**Problem details**
Among the entries below, find the line with "The image size is (975, 513).", then quote it and each following line up to and including the line with "You are a computer-use agent. The width", and nothing else.

[Saved entries]
#####
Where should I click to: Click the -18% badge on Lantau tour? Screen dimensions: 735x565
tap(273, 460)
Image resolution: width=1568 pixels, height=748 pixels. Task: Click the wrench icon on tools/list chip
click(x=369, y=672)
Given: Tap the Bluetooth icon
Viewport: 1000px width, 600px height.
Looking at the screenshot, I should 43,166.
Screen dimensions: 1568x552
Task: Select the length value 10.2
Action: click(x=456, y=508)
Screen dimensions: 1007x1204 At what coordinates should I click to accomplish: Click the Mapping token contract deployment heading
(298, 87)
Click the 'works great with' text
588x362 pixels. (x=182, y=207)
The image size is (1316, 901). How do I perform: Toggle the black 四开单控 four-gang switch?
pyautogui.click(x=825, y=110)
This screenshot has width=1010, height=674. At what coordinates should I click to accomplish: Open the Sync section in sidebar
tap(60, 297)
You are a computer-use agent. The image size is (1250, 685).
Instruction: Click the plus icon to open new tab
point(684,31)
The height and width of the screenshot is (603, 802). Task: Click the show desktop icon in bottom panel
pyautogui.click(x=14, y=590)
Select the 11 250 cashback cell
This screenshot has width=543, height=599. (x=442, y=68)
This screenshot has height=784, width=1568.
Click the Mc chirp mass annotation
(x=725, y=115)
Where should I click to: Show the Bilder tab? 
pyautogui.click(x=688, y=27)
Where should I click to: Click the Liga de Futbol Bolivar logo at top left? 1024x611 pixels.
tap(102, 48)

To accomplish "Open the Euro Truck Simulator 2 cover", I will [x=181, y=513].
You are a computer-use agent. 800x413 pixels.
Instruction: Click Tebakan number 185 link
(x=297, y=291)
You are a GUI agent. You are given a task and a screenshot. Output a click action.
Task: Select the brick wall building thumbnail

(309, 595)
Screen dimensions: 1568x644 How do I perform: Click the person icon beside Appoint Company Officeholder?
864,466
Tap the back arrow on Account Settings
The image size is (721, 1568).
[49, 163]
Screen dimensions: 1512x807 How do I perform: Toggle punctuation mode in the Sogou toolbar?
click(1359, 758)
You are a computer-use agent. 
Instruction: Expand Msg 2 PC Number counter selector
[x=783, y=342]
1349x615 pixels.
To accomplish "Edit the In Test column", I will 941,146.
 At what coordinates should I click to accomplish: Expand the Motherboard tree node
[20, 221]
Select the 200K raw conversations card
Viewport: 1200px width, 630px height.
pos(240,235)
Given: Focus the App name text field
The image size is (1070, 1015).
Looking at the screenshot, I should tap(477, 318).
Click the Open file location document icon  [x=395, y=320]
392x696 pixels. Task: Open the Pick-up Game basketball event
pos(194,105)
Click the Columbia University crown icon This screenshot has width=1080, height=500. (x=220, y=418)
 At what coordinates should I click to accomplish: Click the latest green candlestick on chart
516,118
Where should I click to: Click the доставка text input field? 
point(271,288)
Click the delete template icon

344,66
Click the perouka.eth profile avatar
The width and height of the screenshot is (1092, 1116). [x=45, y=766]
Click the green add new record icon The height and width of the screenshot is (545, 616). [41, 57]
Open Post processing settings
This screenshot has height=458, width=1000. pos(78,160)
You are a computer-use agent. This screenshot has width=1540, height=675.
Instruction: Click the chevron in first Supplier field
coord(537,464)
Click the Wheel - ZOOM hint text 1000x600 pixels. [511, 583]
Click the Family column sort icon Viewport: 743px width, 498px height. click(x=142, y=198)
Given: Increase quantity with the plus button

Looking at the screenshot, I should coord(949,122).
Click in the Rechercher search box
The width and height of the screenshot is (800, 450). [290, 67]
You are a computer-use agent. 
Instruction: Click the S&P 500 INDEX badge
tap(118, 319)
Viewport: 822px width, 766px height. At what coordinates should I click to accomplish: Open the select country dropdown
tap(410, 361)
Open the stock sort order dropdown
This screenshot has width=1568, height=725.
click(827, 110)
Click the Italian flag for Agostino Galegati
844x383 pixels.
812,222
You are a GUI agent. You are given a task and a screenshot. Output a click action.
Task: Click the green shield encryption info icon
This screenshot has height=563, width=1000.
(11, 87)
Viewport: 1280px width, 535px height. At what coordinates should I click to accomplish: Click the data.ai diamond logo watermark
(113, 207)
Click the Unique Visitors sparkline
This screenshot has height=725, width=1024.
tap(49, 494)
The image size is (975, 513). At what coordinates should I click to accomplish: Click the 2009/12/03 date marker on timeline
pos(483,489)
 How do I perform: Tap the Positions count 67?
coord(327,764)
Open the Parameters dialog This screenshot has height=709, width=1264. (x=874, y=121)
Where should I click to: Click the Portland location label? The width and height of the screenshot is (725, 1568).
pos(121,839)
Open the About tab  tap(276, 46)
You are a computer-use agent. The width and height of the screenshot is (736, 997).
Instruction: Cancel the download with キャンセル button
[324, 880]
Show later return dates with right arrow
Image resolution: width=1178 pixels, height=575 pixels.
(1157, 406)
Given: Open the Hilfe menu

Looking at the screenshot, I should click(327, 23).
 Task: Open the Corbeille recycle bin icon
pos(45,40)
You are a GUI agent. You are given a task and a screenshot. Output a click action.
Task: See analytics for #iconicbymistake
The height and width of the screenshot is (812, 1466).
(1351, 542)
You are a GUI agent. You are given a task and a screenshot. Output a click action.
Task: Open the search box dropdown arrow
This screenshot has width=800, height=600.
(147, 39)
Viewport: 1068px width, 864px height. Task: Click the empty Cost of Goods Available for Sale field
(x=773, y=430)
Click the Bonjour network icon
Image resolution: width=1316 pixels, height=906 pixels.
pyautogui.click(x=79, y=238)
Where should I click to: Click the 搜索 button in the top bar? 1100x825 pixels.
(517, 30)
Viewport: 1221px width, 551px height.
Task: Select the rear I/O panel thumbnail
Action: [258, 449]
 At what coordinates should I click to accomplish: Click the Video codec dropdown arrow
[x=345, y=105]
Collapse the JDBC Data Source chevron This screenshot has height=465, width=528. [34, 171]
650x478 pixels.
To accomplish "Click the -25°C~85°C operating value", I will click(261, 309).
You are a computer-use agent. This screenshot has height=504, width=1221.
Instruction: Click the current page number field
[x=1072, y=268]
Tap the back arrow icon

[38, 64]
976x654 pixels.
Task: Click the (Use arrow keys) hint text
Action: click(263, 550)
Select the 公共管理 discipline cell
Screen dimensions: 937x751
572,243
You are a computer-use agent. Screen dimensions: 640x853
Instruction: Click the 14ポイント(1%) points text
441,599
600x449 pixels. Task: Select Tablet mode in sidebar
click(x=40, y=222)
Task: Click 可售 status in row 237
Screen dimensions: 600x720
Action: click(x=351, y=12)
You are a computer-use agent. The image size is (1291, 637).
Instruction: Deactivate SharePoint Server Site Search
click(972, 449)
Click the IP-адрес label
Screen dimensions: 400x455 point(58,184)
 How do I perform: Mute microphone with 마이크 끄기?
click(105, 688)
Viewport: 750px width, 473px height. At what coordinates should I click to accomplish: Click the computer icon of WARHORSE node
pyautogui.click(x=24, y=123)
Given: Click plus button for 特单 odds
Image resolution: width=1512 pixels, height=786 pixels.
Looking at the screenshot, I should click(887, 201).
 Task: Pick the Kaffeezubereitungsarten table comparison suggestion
#####
**Answer**
The image size is (975, 513). At what coordinates should I click to accomplish: Click the 2009/12/03 date marker on timeline
pos(483,489)
 How do I perform: Tap the Positions count 67?
coord(327,764)
Open the Parameters dialog This screenshot has height=709, width=1264. (x=874, y=121)
Where should I click to: Click the Portland location label? The width and height of the screenshot is (725, 1568).
pos(121,839)
Open the About tab  tap(276, 46)
You are a computer-use agent. The width and height of the screenshot is (736, 997).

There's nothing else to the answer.